Data shown ::
|---|

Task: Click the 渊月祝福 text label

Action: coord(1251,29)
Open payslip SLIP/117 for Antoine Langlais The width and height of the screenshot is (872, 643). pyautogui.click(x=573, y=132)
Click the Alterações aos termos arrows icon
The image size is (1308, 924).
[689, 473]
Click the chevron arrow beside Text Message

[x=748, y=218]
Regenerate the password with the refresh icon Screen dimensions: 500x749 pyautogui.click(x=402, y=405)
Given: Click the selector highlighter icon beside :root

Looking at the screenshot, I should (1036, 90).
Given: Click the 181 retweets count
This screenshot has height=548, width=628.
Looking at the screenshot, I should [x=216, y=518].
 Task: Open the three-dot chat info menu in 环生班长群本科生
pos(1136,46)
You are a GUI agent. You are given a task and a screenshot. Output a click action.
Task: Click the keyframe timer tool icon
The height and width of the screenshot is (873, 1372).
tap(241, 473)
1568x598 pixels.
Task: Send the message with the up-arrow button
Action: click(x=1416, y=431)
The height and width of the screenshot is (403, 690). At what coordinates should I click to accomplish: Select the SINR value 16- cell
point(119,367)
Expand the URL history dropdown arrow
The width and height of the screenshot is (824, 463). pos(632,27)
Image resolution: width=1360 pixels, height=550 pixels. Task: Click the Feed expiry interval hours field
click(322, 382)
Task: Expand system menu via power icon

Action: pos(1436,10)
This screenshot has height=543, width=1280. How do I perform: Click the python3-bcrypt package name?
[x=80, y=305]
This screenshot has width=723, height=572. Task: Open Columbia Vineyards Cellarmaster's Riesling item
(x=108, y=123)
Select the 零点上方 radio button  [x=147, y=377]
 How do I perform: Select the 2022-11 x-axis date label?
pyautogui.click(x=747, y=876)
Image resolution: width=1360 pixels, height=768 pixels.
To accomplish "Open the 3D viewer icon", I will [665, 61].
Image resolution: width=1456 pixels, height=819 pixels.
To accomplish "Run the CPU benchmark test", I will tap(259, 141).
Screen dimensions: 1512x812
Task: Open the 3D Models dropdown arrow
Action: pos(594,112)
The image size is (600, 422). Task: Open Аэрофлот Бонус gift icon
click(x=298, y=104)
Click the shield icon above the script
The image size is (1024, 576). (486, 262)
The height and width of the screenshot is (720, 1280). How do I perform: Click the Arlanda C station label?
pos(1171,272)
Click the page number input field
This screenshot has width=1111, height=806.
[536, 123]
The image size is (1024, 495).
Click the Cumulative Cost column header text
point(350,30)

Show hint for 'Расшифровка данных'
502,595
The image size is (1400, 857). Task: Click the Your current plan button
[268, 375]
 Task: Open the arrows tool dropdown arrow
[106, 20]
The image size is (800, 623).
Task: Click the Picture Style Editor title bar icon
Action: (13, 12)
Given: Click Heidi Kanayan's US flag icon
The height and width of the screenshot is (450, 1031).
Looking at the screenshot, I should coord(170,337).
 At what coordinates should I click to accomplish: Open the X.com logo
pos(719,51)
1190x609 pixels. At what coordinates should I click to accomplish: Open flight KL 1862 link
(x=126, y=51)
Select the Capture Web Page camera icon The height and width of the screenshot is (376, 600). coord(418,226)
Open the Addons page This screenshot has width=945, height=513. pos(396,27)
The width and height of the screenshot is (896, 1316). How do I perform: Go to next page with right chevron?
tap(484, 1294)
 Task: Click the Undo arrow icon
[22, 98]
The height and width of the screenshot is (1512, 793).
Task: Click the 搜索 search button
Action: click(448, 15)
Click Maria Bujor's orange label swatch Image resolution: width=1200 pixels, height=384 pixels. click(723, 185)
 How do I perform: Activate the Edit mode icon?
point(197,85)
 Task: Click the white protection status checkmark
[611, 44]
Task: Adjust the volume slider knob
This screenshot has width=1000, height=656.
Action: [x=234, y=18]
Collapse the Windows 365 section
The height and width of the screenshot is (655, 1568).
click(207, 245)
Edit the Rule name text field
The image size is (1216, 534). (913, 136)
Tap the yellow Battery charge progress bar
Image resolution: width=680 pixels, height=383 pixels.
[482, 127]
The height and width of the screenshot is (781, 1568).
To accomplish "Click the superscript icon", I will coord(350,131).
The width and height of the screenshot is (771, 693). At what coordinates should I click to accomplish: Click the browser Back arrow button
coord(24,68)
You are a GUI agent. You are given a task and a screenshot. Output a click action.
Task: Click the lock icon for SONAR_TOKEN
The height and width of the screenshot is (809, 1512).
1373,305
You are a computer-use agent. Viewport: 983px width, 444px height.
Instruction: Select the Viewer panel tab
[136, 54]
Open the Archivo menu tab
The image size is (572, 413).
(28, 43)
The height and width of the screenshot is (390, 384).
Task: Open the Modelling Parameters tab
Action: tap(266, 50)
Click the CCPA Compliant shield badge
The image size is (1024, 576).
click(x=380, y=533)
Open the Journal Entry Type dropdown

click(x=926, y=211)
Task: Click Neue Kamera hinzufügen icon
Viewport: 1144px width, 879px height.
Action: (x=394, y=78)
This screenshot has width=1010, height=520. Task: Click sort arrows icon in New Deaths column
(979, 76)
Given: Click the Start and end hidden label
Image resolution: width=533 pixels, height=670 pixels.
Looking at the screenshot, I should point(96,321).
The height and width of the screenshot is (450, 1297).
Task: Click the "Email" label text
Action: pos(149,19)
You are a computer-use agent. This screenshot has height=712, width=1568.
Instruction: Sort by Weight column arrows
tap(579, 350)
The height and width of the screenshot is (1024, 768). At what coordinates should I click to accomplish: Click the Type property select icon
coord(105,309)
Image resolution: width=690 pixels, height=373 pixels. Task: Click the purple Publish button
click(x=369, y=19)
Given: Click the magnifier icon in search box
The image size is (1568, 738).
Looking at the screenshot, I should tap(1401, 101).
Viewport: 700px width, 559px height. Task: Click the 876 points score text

|---|

What is needed :: Which lines in the records above contain the string "tool"? Copy each of them in full.

Reply ::
Task: Click the keyframe timer tool icon
 Task: Open the arrows tool dropdown arrow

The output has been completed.